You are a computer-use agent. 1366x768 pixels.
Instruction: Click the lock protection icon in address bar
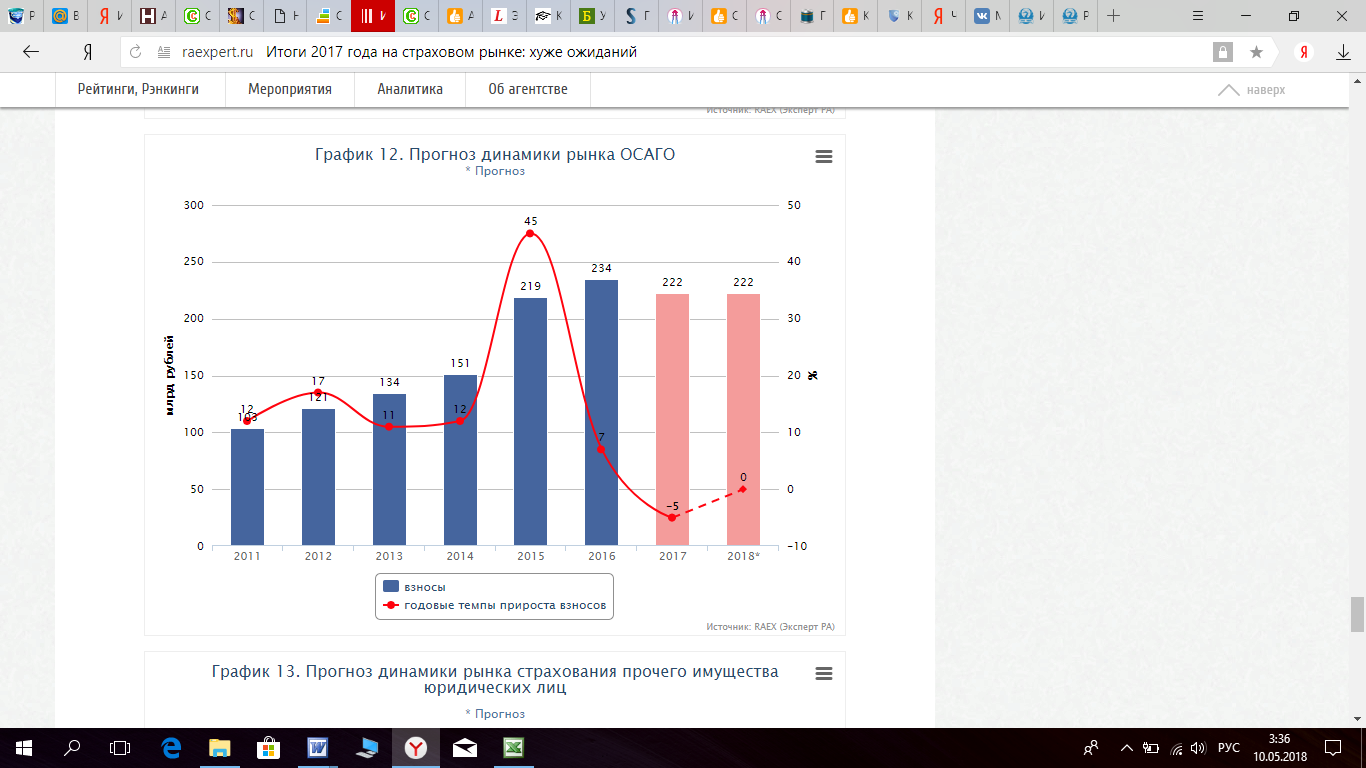click(x=1222, y=52)
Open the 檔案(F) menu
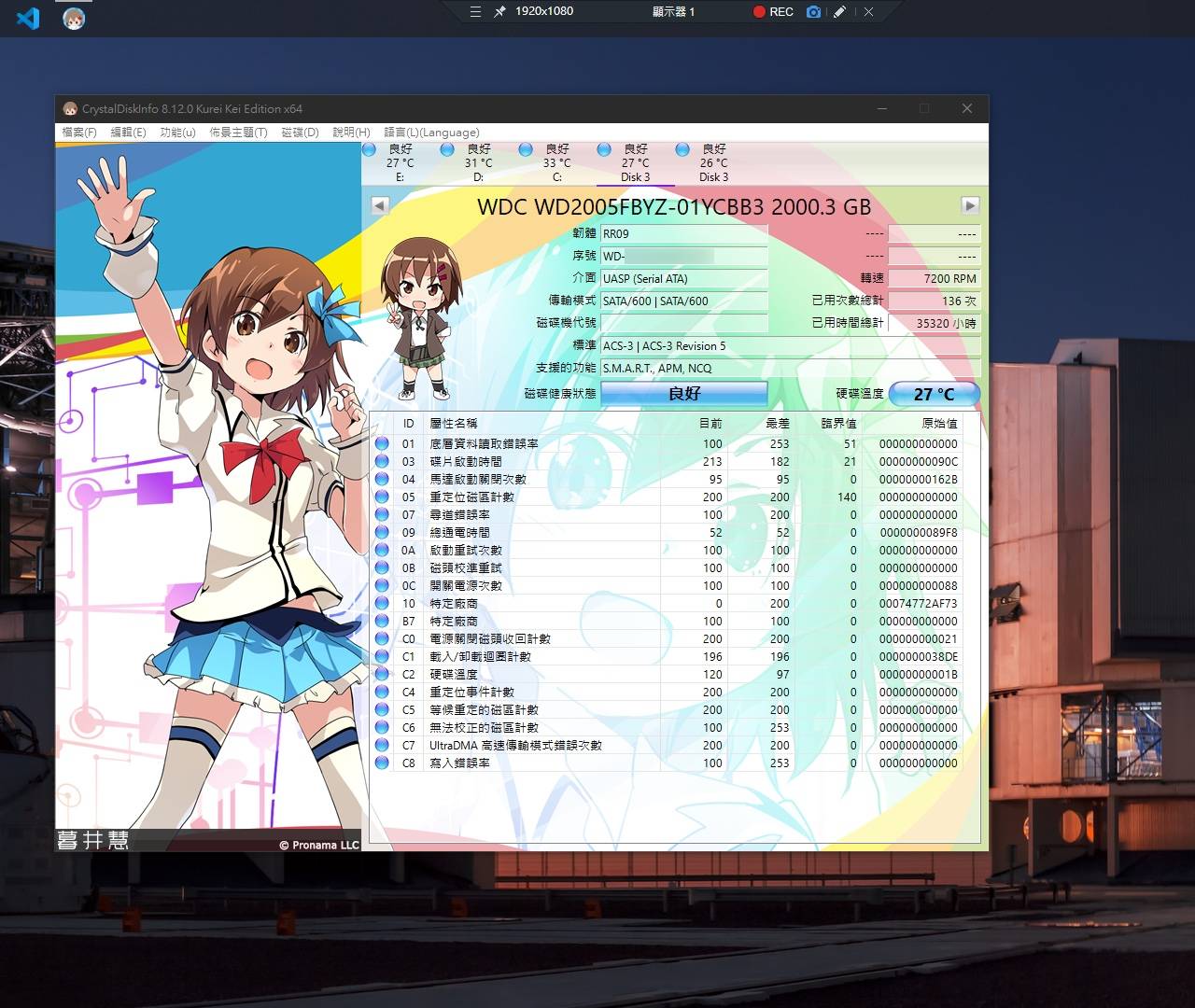Screen dimensions: 1195x1008 click(79, 133)
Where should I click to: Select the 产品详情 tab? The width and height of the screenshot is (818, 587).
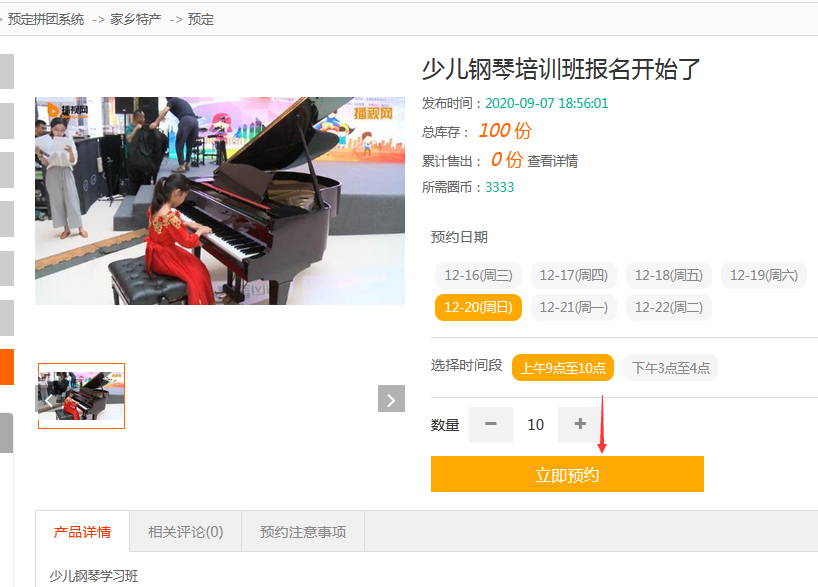[x=82, y=532]
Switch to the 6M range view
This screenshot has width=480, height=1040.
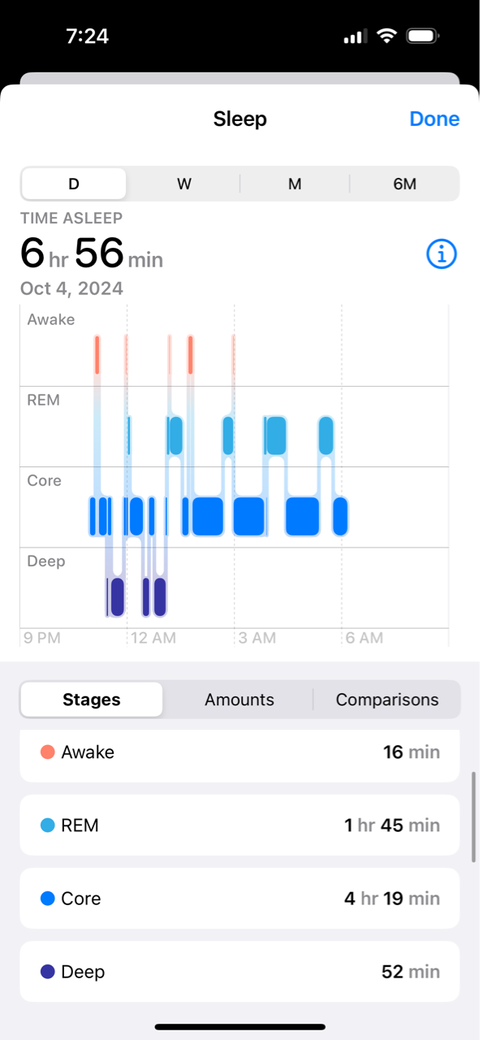click(404, 184)

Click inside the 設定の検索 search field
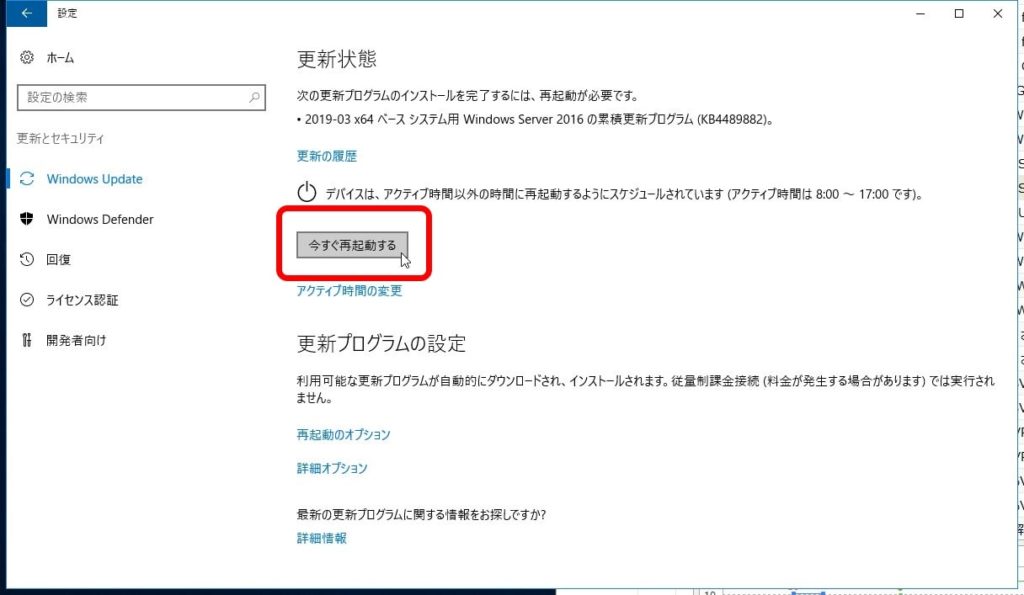[140, 96]
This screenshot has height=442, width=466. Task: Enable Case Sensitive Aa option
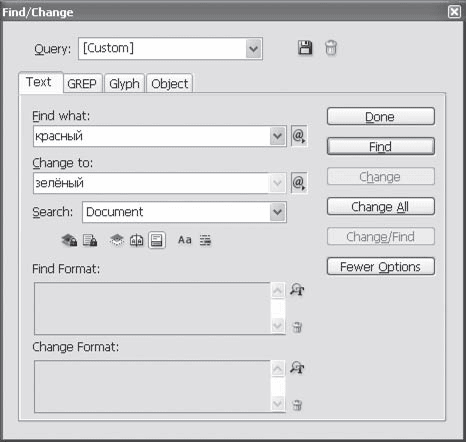[x=185, y=240]
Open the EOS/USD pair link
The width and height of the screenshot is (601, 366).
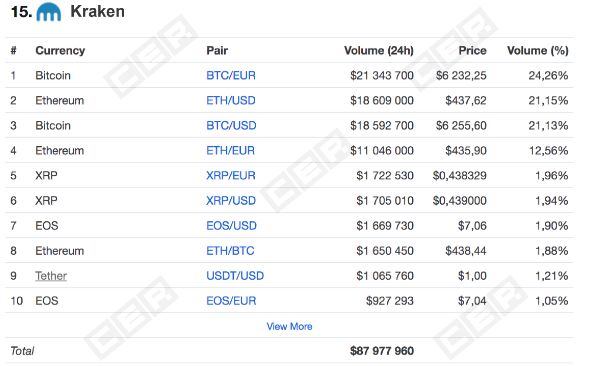tap(231, 226)
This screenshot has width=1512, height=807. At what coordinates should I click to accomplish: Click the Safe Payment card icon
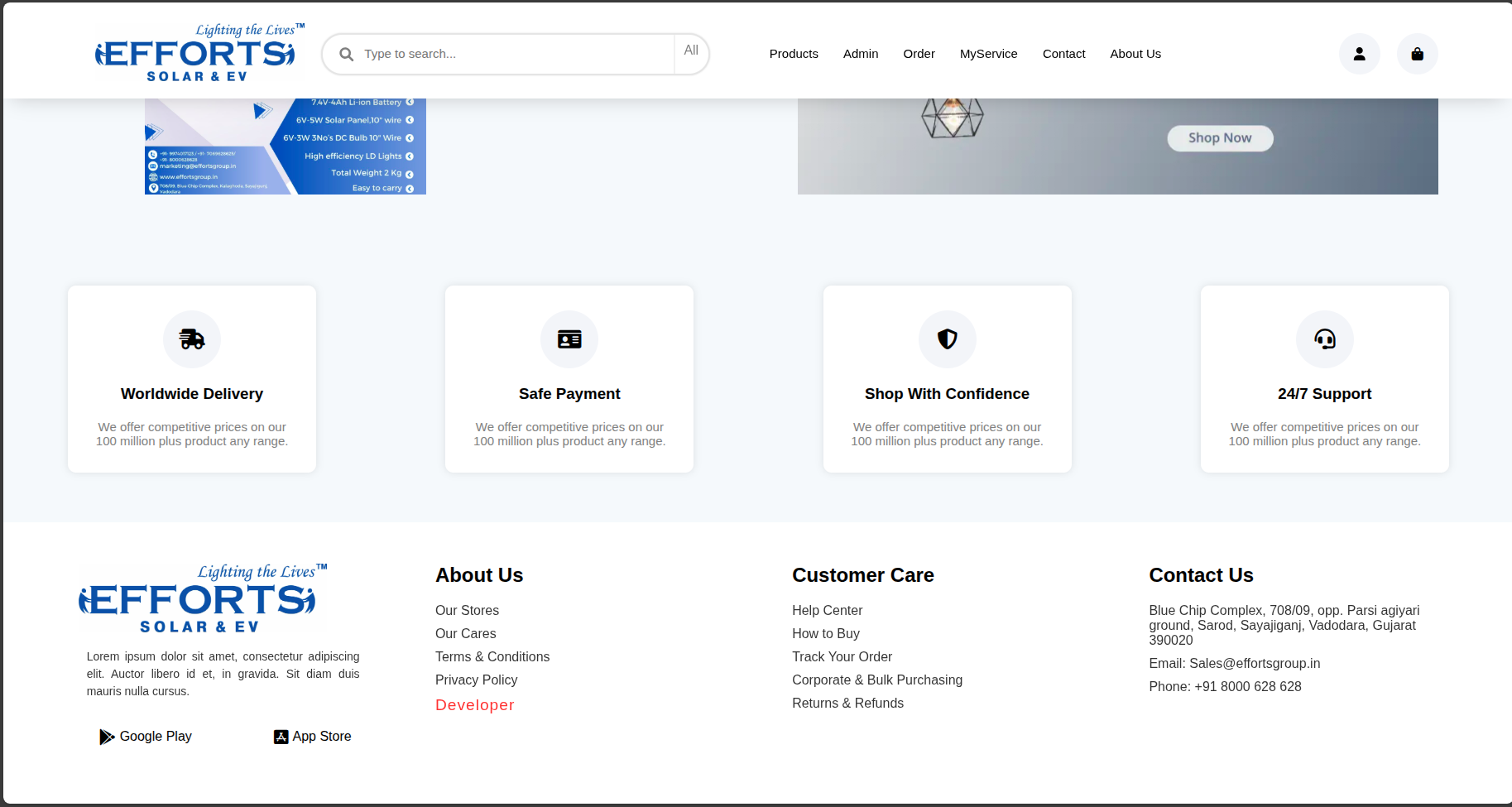569,339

- _PROBLEM TO WORK ON_:
Could you return exactly the lines starting with the one that contains "This screenshot has width=480, height=1040." and ending with the last line of the data above? Leave the pictures out.

- _REPLY TO THE EXERCISE_:
This screenshot has width=480, height=1040.
click(404, 184)

Click inside the 設定の検索 search field
[140, 96]
This screenshot has height=442, width=466. Task: Enable Case Sensitive Aa option
[x=185, y=240]
Open the EOS/USD pair link
The width and height of the screenshot is (601, 366).
tap(231, 226)
This screenshot has width=1512, height=807. At what coordinates should I click to accomplish: Click the Safe Payment card icon
569,339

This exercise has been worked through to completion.